Parsing Proven Civic Learning Practices, Part III: Service Learning

by Shawn P. Healy, PhD, Civic Learning Scholar, Robert R. McCormick Foundation


Throughout my career, I’ve enjoyed opportunities working in and with high schools throughout Illinois, and I can say with complete confidence that community service is abundant. From school wide food drives to extracurricular fundraisers to serving in local soup kitchens, our state’s students are deeply embedded in their surrounding communities, and the benefits are certainly reciprocal.

However, true service learning is relatively rare, and the new high school civics course requires it. This has caused a great deal of anxiety among teachers, schools, and districts, and it’s my hope that this post and the one that follows from Mary Ellen on Wednesday begin to quell these fears.

The benefits of service learning are widely documented (see pages 134-146), and my own research shows that school-based volunteerism builds students’ civic knowledge and skills to the same degree as individual or family-inspired volunteerism.

_Problem set_.
1 > Please retype the part of the service learning post that opens with the words containing "Throughout my career, I’ve" and closes with "are certainly reciprocal.".
2 > List every example of community service that the service learning post gives for Illinois students.
3 > According to the service learning post, what does the new high school civics course require?

_Recorded data_.

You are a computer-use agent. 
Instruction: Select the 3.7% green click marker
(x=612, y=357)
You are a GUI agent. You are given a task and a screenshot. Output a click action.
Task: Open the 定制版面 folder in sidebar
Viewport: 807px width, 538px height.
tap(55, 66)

...

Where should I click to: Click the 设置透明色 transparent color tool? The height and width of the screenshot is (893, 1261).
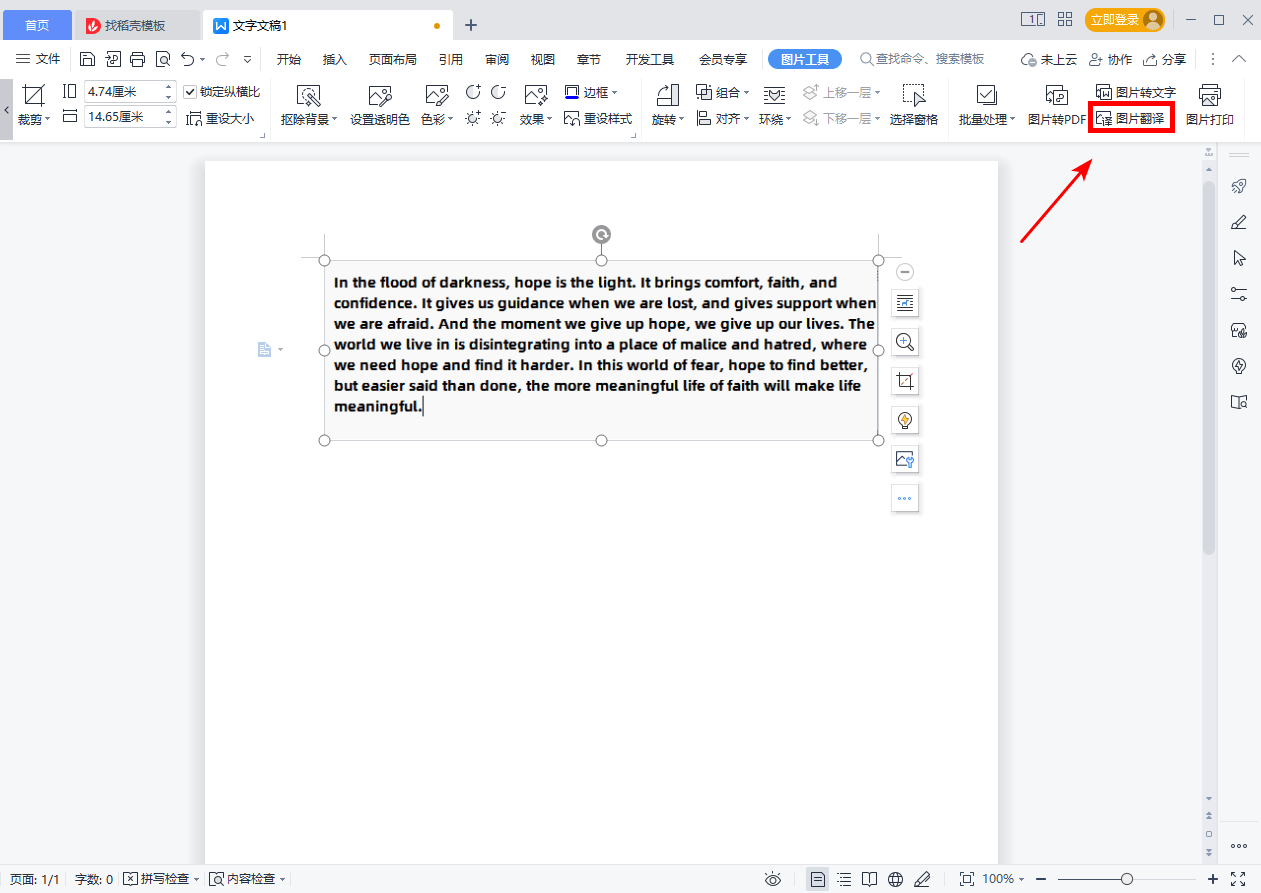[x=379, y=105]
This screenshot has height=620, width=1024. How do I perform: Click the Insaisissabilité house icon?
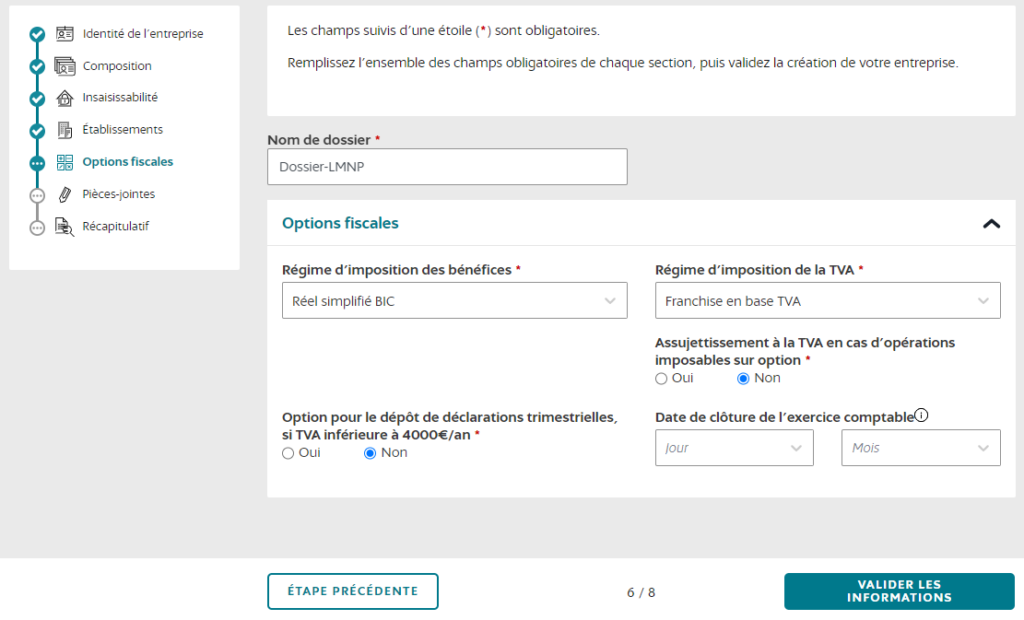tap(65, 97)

_Task-by-task solutions_.
1 >
Throughout my career, I’ve enjoyed opportunities working in and with high schools throughout Illinois, and I can say with complete confidence that community service is abundant. From school wide food drives to extracurricular fundraisers to serving in local soup kitchens, our state’s students are deeply embedded in their surrounding communities, and the benefits are certainly reciprocal.

2 >
School wide food drives
Extracurricular fundraisers
Serving in local soup kitchens

3 > Service learning.